Industrial agriculture is fossil-fuel dependent and relies on intensive chemical-based practices. This model extracts minerals from the soil, depletes carbon and over time leads to soil degradation. It is not only unsustainable and a major contributor to climate change but relies on an array of harmful inputs. For example, nitrogen fertilizer production uses large amounts of natural gas (and some coal) and can account for more than 50 per cent of total energy use in commercial agriculture. Research has indicated that increased fertilizer use over the past 50 years is responsible for a dramatic rise in atmospheric nitrous oxide, which is a major greenhouse gas (GHG).
Regenerative and organic agriculture reduces or completely eradicates the use of such inputs and the release of climate-changing chemicals into the atmosphere. At the same time, a small 4/1000 annual growth rate of the soil carbon stock can have a tangible impact on both climate change and soil quality.
Soil carbon sequestration is a process in which CO2 is removed from the atmosphere and stored in the soil carbon pool. This process is primarily mediated by plants through photosynthesis, with carbon stored in the form of organic carbon. Soil organic carbon (SOC) is the basis of soil fertility and is critical to several soil processes. The world’s soils have declined through improper land management that has removed alarming amounts of carbon from soils worldwide.
Imagine what regenerative and organic practices could do for Canada’s agricultural and forest soils in terms of improving soil fertility and boosting agricultural production. It would also support Canada’s commitment to helping limit the global temperature increase to +1.5/2°C. As an agricultural and forestry driven economy, Canada owes it to the world to ‘keep it in the ground’ and reduce its reliance on fossil energy in agriculture.
At this point in time, even if we were to cut out all fossil fuels today, there would still be an excess of CO2 in our atmosphere, and climate change would still be a relevant and concerning issue. While we continue to move towards more renewable and clean energy sources, we have a viable solution to address climate change and absorb excess carbon through our soils.
Restoring degraded agricultural lands and increasing soil carbon can play an important role in addressing food security. Regenerative organic farming can positively impact GHG emissions and can create jobs, improve incomes for farmers and ensure sustainable development.

Given records:

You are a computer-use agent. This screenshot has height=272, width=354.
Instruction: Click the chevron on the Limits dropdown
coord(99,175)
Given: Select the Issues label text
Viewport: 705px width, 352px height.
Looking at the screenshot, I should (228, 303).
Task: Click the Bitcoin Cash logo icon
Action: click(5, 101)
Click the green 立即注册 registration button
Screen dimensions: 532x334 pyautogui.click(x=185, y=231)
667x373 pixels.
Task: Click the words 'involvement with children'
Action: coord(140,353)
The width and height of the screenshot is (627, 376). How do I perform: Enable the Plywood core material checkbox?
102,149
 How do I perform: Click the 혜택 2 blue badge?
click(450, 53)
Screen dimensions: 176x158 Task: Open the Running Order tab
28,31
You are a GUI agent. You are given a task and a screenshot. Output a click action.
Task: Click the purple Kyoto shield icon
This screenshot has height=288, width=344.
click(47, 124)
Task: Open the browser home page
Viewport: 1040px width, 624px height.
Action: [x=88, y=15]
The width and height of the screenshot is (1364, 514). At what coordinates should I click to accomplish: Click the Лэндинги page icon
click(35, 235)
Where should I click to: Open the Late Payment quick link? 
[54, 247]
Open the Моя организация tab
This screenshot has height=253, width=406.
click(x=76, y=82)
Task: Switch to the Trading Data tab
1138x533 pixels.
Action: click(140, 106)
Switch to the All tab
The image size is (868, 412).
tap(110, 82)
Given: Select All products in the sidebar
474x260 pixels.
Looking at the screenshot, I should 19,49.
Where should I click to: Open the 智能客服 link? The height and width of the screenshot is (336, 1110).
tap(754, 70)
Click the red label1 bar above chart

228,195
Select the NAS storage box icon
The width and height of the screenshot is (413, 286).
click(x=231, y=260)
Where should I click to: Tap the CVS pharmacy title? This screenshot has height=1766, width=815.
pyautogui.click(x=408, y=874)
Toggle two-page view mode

Exercise 1:
In the text on regenerative agriculture and soil carbon, shorten the paragraph beginning "Industrial agriculture is fossil-fuel dependent" while keeping its main facts.
Exercise 2:
Print the stretch of the text on regenerative agriculture and soil carbon from "At this point" through "through our soils.".
Exercise 3:
Proceed with the text on regenerative agriculture and soil carbon from where it stops.

Exercise output 1:
Industrial agriculture depends on fossil fuels and intensive chemical practices. It strips minerals and carbon from the soil and eventually degrades it. Besides being unsustainable and a major driver of climate change, it relies on many harmful inputs. Nitrogen fertilizer production, for instance, consumes large amounts of natural gas and some coal, and can make up more than 50 per cent of commercial agriculture's total energy use. Research links the increase in fertilizer use over the past 50 years to a dramatic rise in atmospheric nitrous oxide, a major greenhouse gas.

Exercise output 2:
At this point in time, even if we were to cut out all fossil fuels today, there would still be an excess of CO2 in our atmosphere, and climate change would still be a relevant and concerning issue. While we continue to move towards more renewable and clean energy sources, we have a viable solution to address climate change and absorb excess carbon through our soils.

Exercise output 3:
The Gen-Earth event [a youth oriented educational gathering] promoted these messages and hopefully inspired young people and policy makers to help start the transition to a regenerative economy. The highlight of the event was the three dimensional rolling 4/1000 petition in the form of a large globe which everyone in attendance, from speakers to the audience, had the opportunity to sign, and will soon be delivered to Hon. Minister Catherine McKenna and Prime Minister Justin Trudeau.
Young people are growing up in the shadow of climate change (or as I often call it climate pollution, due to the fact that it is largely caused by human activity) and biodiversity destruction. In the last 25 years, the world has lost a forested area the size of South Africa. In addition, the UN Food and Agriculture Organization estimates that globally just 20 cultivated plant species account for 90 per cent of all the plant-based food consumed by humans. Whereas the current industrial model has narrowed the genetic base and makes the entire food system vulnerable to climatic change, regenerative agriculture using agroecological approaches leads to more crop diversity and enhanced food security.
We can no longer tinker at the edges of a fundamentally flawed approach to economic activity, food systems and soil management that relies on fossil energy and disrupts ecosystems. Regenerative and agriculture has the potential to solve our growing climate crisis, bring together communities, create healthy economies and protect the very soil we stand on. The solution is right beneath our feet.